Castleman disease, also known as Angiofollicular Lymph Node Hyperplasia, is a rare disorder characterized by abnormal growth of lymph nodes due to an overgrowth of cells in the lymphatic system, with treatment options including siltuximab, an anti-IL6 antibody approved for the treatment of this condition 1.

Definition and Forms

Castleman disease comes in two main forms: unicentric (affecting a single lymph node region) and multicentric (affecting multiple lymph node regions). The unicentric form is typically benign and can often be cured with surgical removal of the affected lymph node. Multicentric Castleman disease is more serious, often associated with HIV infection or human herpesvirus 8, and requires systemic treatment.

Symptoms and Treatment

Symptoms may include enlarged lymph nodes, fever, night sweats, fatigue, weight loss, and sometimes organ dysfunction.
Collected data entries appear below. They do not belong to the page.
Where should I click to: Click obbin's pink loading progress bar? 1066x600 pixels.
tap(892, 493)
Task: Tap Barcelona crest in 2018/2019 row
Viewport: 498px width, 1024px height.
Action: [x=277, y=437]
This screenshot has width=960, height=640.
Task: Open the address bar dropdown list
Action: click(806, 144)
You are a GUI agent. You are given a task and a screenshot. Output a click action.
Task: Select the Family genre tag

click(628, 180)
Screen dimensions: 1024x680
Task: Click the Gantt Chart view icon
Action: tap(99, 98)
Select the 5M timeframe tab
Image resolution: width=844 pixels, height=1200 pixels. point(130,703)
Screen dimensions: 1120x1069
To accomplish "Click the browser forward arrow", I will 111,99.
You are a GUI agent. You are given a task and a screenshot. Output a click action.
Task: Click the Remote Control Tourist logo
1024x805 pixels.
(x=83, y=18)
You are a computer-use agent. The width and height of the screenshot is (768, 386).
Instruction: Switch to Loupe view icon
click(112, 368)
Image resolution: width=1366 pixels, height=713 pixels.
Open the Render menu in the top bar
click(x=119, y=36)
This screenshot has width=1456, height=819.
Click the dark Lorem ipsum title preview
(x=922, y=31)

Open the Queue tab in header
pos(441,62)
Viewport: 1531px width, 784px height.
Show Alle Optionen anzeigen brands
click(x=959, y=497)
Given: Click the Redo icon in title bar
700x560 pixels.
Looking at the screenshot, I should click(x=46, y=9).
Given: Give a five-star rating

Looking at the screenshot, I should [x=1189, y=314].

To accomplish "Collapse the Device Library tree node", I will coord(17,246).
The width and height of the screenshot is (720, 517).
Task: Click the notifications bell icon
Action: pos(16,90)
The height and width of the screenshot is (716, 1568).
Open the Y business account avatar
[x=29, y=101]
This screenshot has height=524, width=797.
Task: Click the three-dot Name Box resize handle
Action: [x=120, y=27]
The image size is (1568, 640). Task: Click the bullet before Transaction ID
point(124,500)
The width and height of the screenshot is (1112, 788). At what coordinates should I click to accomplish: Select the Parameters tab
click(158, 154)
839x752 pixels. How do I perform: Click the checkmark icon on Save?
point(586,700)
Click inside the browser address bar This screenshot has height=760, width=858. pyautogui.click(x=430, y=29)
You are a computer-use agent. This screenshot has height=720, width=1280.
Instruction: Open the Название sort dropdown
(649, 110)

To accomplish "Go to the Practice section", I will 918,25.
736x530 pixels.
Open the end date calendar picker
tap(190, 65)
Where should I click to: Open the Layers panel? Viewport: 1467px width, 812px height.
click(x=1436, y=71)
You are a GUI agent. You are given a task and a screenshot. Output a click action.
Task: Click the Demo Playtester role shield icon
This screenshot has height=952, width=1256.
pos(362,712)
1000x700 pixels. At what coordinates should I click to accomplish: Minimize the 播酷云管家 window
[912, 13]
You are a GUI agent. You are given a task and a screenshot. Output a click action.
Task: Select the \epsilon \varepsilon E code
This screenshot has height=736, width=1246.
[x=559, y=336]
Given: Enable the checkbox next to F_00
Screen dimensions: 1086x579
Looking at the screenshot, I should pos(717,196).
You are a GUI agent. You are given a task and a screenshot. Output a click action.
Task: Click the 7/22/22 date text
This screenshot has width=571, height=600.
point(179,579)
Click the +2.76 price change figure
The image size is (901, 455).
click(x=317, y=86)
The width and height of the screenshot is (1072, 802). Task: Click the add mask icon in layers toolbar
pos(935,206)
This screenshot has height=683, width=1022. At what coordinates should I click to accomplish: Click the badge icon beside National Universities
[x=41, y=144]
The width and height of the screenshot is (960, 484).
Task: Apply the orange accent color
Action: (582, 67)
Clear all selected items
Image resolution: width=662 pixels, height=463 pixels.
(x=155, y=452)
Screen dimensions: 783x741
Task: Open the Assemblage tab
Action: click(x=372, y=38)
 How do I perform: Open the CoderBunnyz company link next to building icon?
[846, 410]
Treatment depends on the type and may include surgery, rituximab (a monoclonal antibody), siltuximab (an IL-6 inhibitor), steroids like prednisone, or chemotherapy regimens.

• Key treatment options:
  • Siltuximab: an anti-IL6 antibody approved for the treatment of Castleman’s disease 1
  • Rituximab: a monoclonal antibody
  • Steroids: like prednisone
  • Chemotherapy regimens

Pathophysiology

The disease results from dysregulation of the immune system, particularly involving interleukin-6 (IL-6), which promotes inflammation and cell growth. Early diagnosis and appropriate treatment are essential for managing this condition, especially for the multicentric form which can be life-threatening if left untreated. The use of siltuximab, as mentioned in the study 1, highlights the importance of targeting the IL-6 pathway in the treatment of Castleman disease.

From the Research

Definition and Classification of Castleman Disease

• Castleman disease, also known as angiofollicular lymph node hyperplasia, is a rare lymphoproliferative disorder characterized by enlarged hyperplastic lymph nodes with striking vascular proliferations 2, 3.
• It is categorized as being either localized (unicentric) or disseminated (multicentric) and further subdivided into hyaline-vascular, plasma cell, or mixed histopathological patterns 2, 3.

Clinical Features and Treatment

• Unicentric Castleman disease is typically localized and symptoms are minimal, often treated locally with surgical excision, which can be curative 2, 4, 5.
• Multicentric Castleman disease is systemic and clinically characterized by generalized lymphadenopathy, splenomegaly, anemia, and systemic inflammatory symptoms, requiring systemic therapies 2, 3.
• Treatment strategies for multicentric Castleman disease include steroids, combination chemotherapy, and novel therapies, although these are still in an experimental phase 2.

Pathogenesis and Associated Conditions

• The pathogenesis of Castleman disease is not completely understood, but the role of interleukin (IL)-6 in unicentric disease and the roles of IL-6 and human herpes virus-8 in multicentric disease are well defined 3.
• Castleman disease can be associated with several malignant diseases, including lymphomas, POEMS syndrome, follicular dendritic cell sarcomas, paraneoplastic pemphigus, Kaposi sarcoma, and amyloidosis 3.